Amir Khan
Money supply shocks and fiscal policy between FY07 and the first half of FY24 have significantly influenced inflation in Pakistan. Talking to WealthPK, former memorial chairperson of the State Bank of Pakistan Dr. Eatzaz Ahmed emphasised the varying effects of many economic variables and the complex dynamics of inflation on the country. Furthermore, he added that as per his findings, a one percent shock to the money supply had a 0.21 percent pass-through impact on inflation within following 12 months. Conversely, a similar shock to the fiscal policy has a much smaller impact, with a pass-through effect of just 0.01 percent in the 12th month. “Despite the lower pass-through rate, fiscal policy remains a major driver of inflation due to the frequency and magnitude of fiscal shocks compared to those in the money supply,” he pointed out.
It shows how increasing the money supply in the economy by printing would cause indirect inflation and affect all other socio-economic variables. Uncertainty stemming from Pakistan's volatile political and economic environment is another significant contributor to inflation. He indicated that inflation expectations had the highest cumulative pass-through effect, with a one percent shock to inflation expectations leading to a 0.48 percent increase in inflation within six months. Dr Eatzaz highlighted that exchange rate depreciation was found to be a substantial determinant of inflation. A one percent depreciation in the exchange rate leads to a 0.41 percent increase in inflation within the first six months, tapering off to 0.30 percent by the twelfth month. Natural disasters, specifically the floods of 2010 and 2022, had a noticeable but short-lived impact on inflation, which dissipated within 3-4 months.

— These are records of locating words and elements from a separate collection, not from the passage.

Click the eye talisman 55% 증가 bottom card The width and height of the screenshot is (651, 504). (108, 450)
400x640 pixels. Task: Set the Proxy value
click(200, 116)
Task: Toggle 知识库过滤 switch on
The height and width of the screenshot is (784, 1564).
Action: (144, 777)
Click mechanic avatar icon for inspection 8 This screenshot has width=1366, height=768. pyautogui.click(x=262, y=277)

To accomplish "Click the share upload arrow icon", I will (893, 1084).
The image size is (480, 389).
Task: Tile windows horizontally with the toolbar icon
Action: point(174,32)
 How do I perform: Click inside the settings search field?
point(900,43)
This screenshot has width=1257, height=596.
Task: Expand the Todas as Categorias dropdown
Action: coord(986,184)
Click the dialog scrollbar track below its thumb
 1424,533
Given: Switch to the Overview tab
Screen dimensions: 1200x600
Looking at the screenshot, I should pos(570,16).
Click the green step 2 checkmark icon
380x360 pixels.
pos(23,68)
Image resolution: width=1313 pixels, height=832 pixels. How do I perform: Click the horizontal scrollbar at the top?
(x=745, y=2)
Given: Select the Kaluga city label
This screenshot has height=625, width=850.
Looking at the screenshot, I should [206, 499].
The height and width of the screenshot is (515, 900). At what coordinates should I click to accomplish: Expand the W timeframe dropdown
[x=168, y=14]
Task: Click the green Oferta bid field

Talking to WealthPK, Assistant Director at the State Bank of Pakistan Aurangzeb Kakar stated that changes in the global commodity prices had also impacted Pakistan's inflation rates, although the effect fluctuated with global price movements. Initial impacts are marginally positive due to subsidies on the oil prices, which heavily influence the global commodity index. Meanwhile, Sri Lanka and South Africa also show that the inflationary impact of natural disasters like storms fades relatively quickly. This contrasts with the prolonged effects of droughts on inflation. Dr. Eatzaz Ahmed underscored the multifaceted nature of inflation in the country, driven by domestic monetary and fiscal policies, political and economic uncertainty, global commodity prices, exchange rate fluctuations, and natural disasters. Understanding these dynamics is crucial for formulating effective policies to manage inflation and stabilize the economy.